Below we specify some configurations for pm2-logrotate:

pm2 set pm2-logrotate:max_size 50M
pm2 set pm2-logrotate:retain 10
pm2 set pm2-logrotate:compress true

This rotates each log file when it exceeds 50 MB, keeps the last 10 rotated files, and compresses old files with gzip. For many deployments, this is sufficient. For larger operations where logs feed into centralized systems (ELK, Datadog, Splunk), you can disable PM2’s file logging entirely with out_file: "/dev/null" and pipe structured JSON logs to your collector instead.

PM2 Plus

PM2 Plus (formerly Keymetrics) is PM2’s hosted monitoring service that collects metrics, exceptions, and deployment events from your PM2 processes and displays them in a web dashboard. It adds alerting (Slack, email, webhook), transaction tracing, remote actions (restart, pull, and reload from the browser), and memory/CPU profiling triggers. Connecting is a single command:

pm2 plus

For teams that already use Datadog, Prometheus, or Grafana, PM2’s custom metrics can be scraped or pushed through those pipelines instead.
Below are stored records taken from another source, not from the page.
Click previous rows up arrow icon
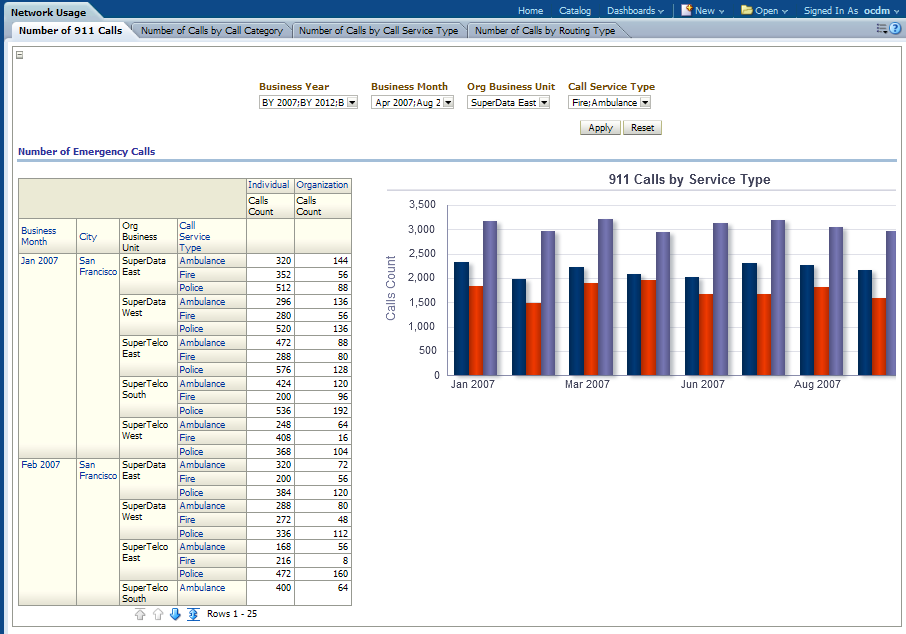Screen dimensions: 906x634 point(157,614)
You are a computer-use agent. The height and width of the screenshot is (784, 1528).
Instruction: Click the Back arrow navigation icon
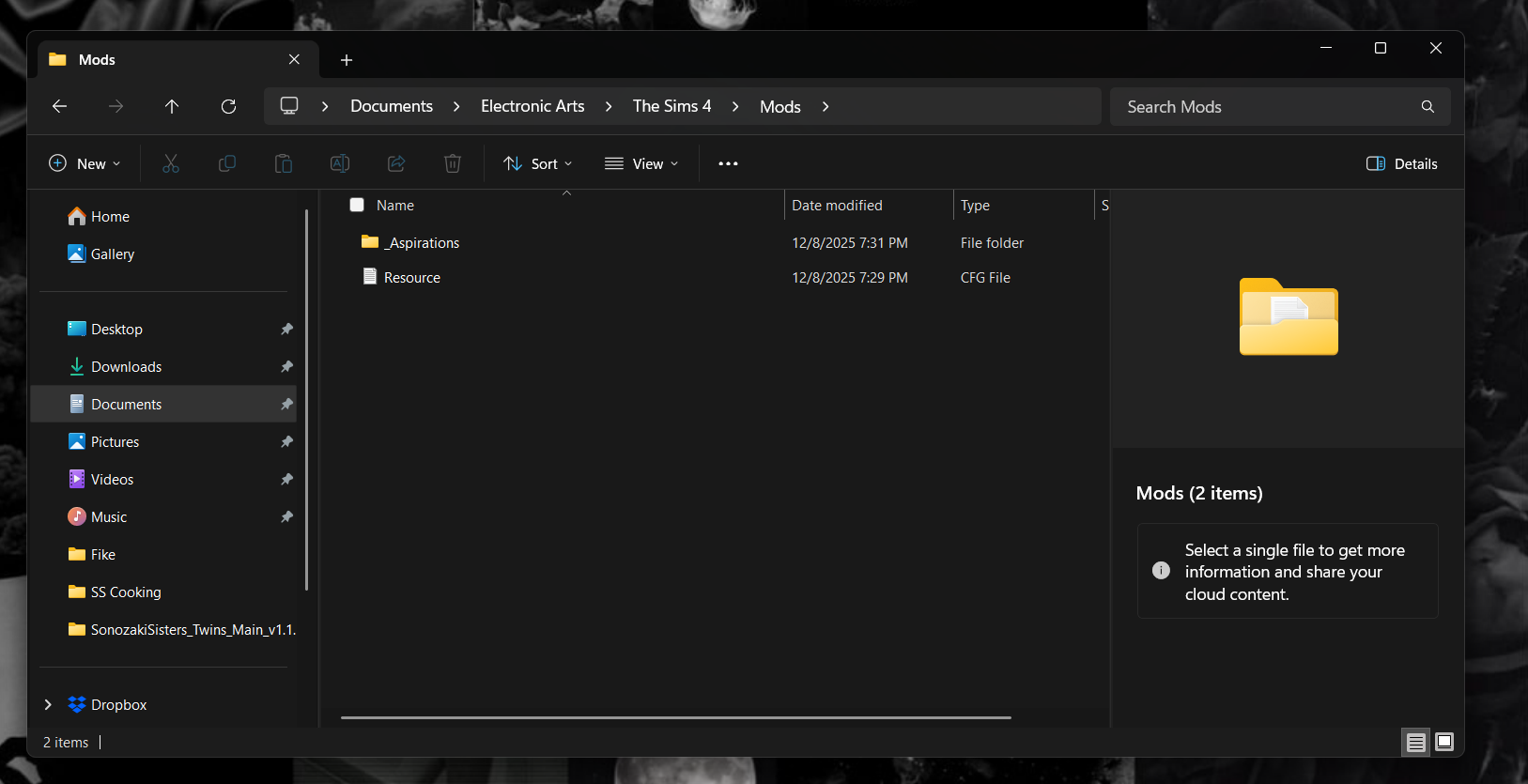(59, 106)
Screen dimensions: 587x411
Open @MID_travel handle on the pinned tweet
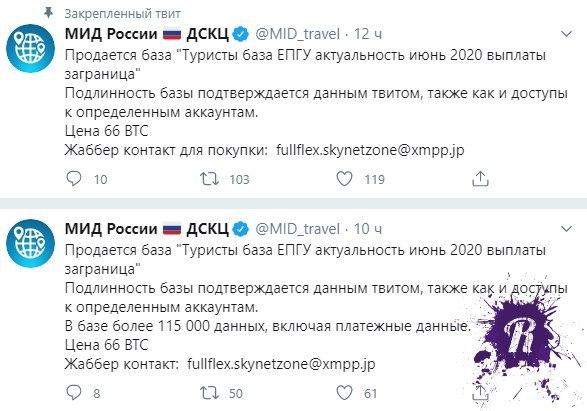[298, 34]
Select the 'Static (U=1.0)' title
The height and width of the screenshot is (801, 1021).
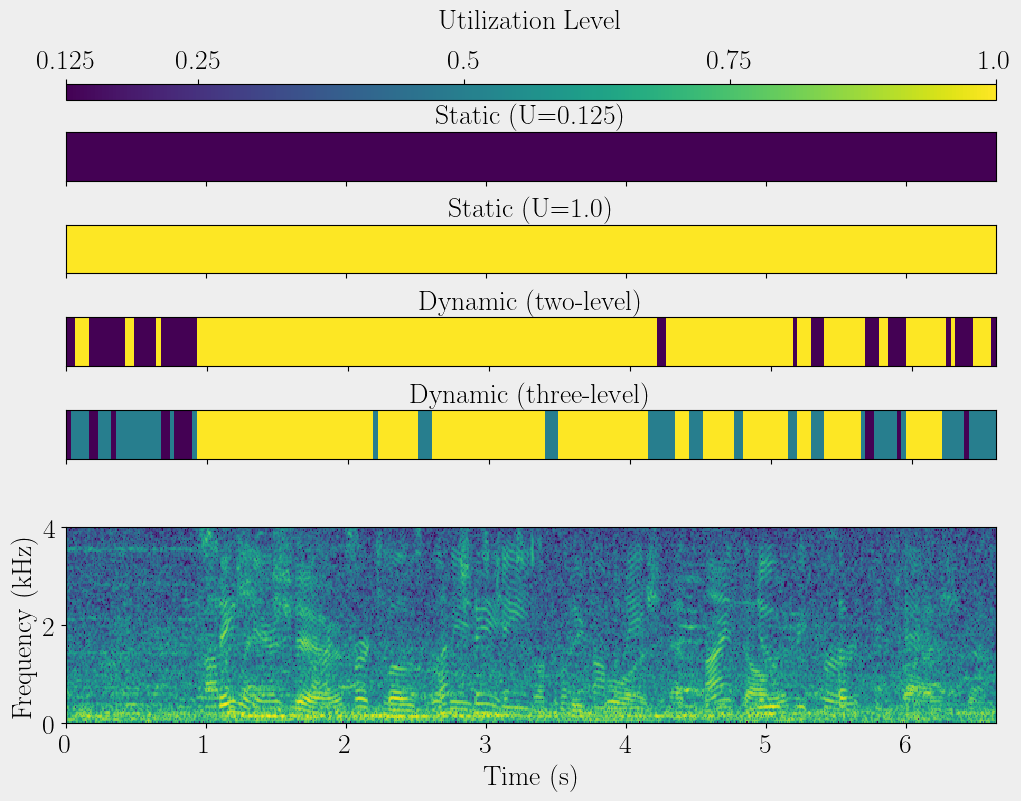(x=529, y=209)
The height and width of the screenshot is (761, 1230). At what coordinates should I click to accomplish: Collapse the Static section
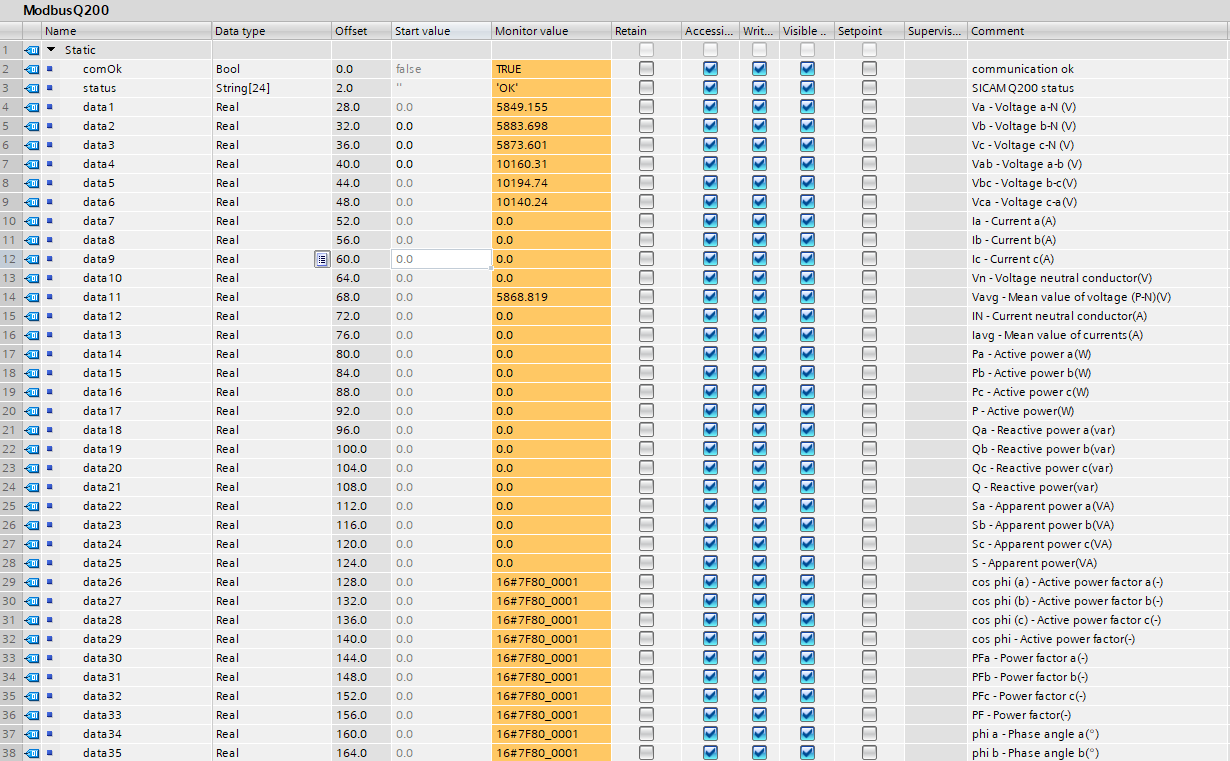[x=51, y=50]
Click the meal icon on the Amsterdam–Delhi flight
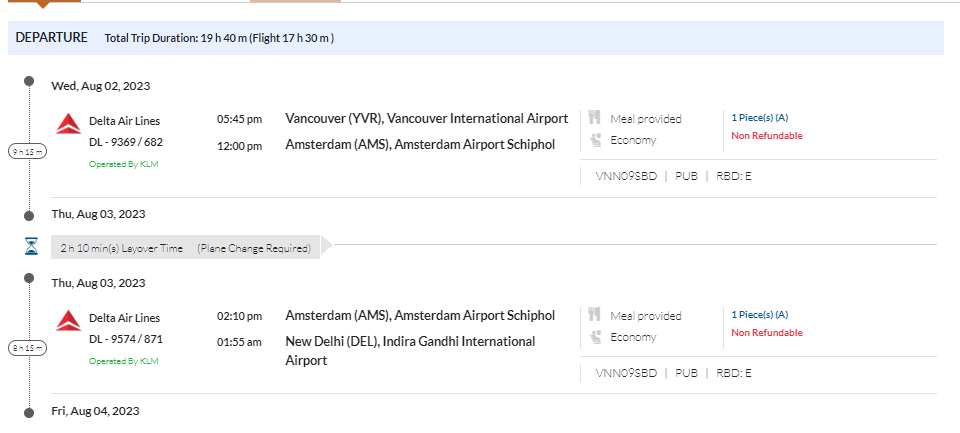This screenshot has height=433, width=960. (594, 315)
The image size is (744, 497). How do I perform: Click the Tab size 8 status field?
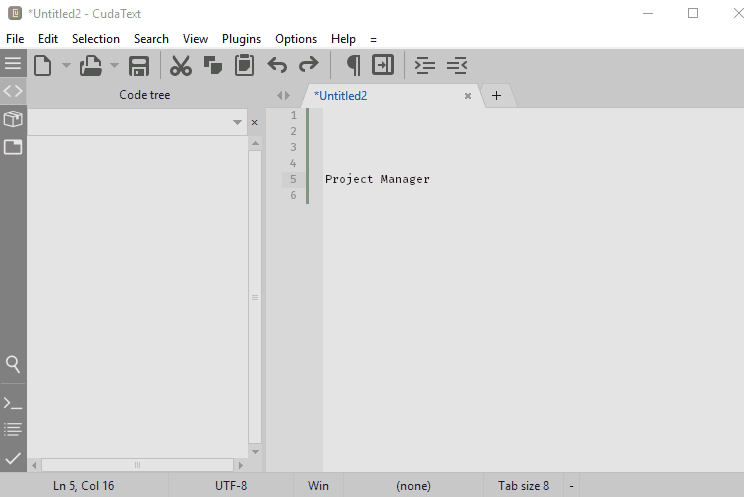click(523, 486)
Custom Application Metrics

The @pm2/io library lets you expose application-specific metrics that appear in the PM2 dashboard and are reported to PM2 Plus:

const io = require('@pm2/io');

const requestCounter = io.counter({ name: 'Requests served' });
const responseLatency = io.histogram({
  name: 'Response latency',
  measurement: 'mean',
});

app.use((req, res, next) => {
  const start = Date.now();
  requestCounter.inc();
  res.on('finish', () => {
    responseLatency.update(Date.now() - start);
  });
  next();
});

You can define counters, histograms, gauges, and meters. These are lightweight and designed for production use.

Common PM2 Commands

For rapid day-to-day operations, keep these essential commands handy:

CommandAction
pm2 start app.jsStarts a process in the background.
pm2 listLists all active PM2 processes and their metrics.
pm2 reload allExecutes a zero-downtime rolling restart (requires Cluster Mode).
pm2 monitOpens the terminal-based monitoring dashboard.
pm2 logsStreams standard output and error logs.
pm2 saveSaves the current process list for automatic respawn on reboot.

Conclusion

PM2 is one of the most widely used tools for managing Node.js applications in production. It provides process monitoring, automatic restarts, clustering, and centralized configuration.

Mastering PM2 elevates your Node.js applications from fragile, single-threaded scripts to resilient, multi-core services capable of handling production-level traffic without breaking a sweat. By utilizing ecosystem files, cluster mode, and proper logging strategies, you can significantly reduce maintenance overhead and deployment anxiety.

Whether you are running a small API or a large backend service, PM2 simplifies the operational side of Node.js deployments.